▶ _THE PROBLEM_
Start at the line below containing "Given: Open the バンテリンドーム menu item" and stop at the line containing "Task: Close the Settings dialog window". Repeat every line of that stretch exactly, and nothing outside it.

▶ _GIVEN DATA_
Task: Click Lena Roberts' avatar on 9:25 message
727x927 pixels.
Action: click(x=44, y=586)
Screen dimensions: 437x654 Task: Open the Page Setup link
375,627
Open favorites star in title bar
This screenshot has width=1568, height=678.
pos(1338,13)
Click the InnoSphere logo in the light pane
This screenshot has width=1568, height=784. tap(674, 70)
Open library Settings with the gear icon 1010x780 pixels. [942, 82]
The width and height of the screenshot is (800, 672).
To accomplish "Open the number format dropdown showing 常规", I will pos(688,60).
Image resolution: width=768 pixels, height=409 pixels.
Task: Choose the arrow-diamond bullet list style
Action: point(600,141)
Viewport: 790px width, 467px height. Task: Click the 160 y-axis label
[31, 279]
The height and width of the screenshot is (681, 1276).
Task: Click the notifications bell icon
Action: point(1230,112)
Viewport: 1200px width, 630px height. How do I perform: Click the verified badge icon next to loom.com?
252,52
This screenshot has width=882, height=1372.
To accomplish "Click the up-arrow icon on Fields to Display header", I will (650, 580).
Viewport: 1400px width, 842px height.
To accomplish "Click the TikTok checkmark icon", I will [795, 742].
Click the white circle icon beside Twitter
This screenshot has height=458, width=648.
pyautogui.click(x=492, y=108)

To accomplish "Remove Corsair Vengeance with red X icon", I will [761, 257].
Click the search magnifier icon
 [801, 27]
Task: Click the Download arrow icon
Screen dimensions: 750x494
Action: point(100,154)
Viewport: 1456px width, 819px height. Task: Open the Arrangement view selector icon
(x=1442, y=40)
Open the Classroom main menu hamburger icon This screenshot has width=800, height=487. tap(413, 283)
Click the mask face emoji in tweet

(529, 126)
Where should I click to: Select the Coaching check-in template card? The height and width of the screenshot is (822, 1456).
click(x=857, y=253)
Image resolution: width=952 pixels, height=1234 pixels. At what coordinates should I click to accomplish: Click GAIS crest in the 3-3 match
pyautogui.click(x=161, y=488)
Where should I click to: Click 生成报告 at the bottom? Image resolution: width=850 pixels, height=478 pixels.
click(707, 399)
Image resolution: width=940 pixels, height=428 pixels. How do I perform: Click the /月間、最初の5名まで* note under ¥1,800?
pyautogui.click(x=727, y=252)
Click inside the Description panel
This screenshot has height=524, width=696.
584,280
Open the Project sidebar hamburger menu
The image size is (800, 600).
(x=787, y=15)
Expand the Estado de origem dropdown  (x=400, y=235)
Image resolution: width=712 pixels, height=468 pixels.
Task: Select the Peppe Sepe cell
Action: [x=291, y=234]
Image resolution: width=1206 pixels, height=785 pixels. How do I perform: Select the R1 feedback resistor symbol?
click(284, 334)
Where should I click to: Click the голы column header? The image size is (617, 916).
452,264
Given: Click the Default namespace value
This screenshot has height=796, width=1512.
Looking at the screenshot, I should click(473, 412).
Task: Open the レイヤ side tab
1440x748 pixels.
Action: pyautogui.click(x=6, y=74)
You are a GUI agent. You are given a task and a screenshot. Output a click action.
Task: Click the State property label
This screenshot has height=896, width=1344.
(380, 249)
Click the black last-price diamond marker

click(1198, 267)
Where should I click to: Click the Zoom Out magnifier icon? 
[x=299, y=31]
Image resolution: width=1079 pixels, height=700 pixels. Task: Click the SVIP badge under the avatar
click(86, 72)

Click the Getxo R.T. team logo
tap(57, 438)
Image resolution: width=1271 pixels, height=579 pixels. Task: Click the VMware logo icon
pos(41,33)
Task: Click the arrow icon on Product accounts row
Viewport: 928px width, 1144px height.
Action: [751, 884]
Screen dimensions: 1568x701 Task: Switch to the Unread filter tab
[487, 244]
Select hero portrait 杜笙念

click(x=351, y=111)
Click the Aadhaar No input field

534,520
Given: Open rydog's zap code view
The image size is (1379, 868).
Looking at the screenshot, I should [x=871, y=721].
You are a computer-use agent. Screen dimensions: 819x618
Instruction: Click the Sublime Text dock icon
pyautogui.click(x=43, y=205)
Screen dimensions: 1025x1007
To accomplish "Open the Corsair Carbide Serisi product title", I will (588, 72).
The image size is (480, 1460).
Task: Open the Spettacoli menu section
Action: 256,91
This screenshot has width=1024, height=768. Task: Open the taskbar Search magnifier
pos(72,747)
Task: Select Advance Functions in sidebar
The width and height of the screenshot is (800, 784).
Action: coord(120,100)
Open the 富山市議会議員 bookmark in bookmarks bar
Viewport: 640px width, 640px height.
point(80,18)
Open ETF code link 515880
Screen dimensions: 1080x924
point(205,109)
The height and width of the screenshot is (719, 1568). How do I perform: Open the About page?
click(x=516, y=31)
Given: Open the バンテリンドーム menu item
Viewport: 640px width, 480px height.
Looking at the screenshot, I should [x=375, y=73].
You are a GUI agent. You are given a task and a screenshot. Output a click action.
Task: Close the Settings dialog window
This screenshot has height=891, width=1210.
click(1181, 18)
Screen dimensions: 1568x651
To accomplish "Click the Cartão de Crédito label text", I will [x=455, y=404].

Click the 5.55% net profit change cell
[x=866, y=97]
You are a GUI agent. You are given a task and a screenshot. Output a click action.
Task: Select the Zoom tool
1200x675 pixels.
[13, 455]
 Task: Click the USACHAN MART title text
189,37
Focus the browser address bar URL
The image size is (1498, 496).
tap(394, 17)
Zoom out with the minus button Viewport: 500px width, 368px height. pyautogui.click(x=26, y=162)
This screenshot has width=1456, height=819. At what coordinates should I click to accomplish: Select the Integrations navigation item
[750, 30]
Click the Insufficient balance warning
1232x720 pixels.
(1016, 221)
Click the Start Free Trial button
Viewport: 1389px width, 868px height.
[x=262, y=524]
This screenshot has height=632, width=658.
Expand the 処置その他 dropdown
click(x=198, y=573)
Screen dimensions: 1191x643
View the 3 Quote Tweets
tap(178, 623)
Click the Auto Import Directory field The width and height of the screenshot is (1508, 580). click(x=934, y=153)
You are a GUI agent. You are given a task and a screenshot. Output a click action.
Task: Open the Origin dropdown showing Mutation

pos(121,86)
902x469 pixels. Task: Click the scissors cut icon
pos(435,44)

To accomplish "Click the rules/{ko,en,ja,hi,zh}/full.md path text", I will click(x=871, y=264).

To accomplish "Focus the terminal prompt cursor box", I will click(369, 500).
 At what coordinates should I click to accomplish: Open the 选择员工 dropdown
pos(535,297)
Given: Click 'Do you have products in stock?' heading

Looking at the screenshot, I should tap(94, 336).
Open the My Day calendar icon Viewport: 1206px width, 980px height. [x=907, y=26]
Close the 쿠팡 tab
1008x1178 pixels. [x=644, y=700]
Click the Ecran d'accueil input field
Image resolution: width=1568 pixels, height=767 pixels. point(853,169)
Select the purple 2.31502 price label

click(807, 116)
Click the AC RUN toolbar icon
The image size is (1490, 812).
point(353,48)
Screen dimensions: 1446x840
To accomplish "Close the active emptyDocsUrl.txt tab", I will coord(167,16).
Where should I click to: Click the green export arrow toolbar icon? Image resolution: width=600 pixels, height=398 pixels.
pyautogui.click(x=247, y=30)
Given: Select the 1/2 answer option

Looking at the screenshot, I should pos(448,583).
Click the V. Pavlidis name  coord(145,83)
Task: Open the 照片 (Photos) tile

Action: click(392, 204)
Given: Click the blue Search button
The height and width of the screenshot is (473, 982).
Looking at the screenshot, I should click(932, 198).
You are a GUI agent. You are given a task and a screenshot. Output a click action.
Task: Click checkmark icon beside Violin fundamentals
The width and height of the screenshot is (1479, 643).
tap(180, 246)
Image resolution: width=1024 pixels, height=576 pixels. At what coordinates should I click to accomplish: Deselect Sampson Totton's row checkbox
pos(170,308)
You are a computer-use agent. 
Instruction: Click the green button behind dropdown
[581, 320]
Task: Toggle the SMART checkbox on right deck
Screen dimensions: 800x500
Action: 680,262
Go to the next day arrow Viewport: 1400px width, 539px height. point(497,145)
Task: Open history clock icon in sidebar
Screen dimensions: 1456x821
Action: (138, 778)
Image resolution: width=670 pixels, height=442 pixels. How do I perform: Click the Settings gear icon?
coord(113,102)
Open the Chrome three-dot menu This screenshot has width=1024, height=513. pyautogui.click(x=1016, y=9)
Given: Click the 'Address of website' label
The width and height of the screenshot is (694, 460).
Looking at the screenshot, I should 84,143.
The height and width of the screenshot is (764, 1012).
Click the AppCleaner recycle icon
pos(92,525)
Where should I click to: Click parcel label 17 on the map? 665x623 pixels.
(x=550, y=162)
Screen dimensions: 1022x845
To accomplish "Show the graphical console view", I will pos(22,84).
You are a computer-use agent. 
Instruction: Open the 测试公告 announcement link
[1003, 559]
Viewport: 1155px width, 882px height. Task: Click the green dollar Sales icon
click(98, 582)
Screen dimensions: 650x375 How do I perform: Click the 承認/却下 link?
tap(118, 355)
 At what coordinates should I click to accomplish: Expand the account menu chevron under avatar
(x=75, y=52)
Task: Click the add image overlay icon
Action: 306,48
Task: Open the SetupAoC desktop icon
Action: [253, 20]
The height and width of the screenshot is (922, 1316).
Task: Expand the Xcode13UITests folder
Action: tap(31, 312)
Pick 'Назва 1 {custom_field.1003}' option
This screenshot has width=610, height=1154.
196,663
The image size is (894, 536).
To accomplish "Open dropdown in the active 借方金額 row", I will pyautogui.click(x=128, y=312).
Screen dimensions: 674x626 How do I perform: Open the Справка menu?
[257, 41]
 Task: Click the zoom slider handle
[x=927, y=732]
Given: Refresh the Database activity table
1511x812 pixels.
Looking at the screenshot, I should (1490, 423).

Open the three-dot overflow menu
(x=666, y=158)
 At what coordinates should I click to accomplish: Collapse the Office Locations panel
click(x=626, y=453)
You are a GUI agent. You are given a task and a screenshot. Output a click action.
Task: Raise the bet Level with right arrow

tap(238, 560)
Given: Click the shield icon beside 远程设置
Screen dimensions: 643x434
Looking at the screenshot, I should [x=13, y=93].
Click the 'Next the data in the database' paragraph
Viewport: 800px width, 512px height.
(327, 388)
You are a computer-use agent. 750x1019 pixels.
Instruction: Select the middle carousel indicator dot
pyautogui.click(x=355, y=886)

▶ _RESULT OF THE TASK_
Given: Open the バンテリンドーム menu item
Viewport: 640px width, 480px height.
Looking at the screenshot, I should [x=375, y=73].
You are a GUI agent. You are given a task and a screenshot. Output a click action.
Task: Close the Settings dialog window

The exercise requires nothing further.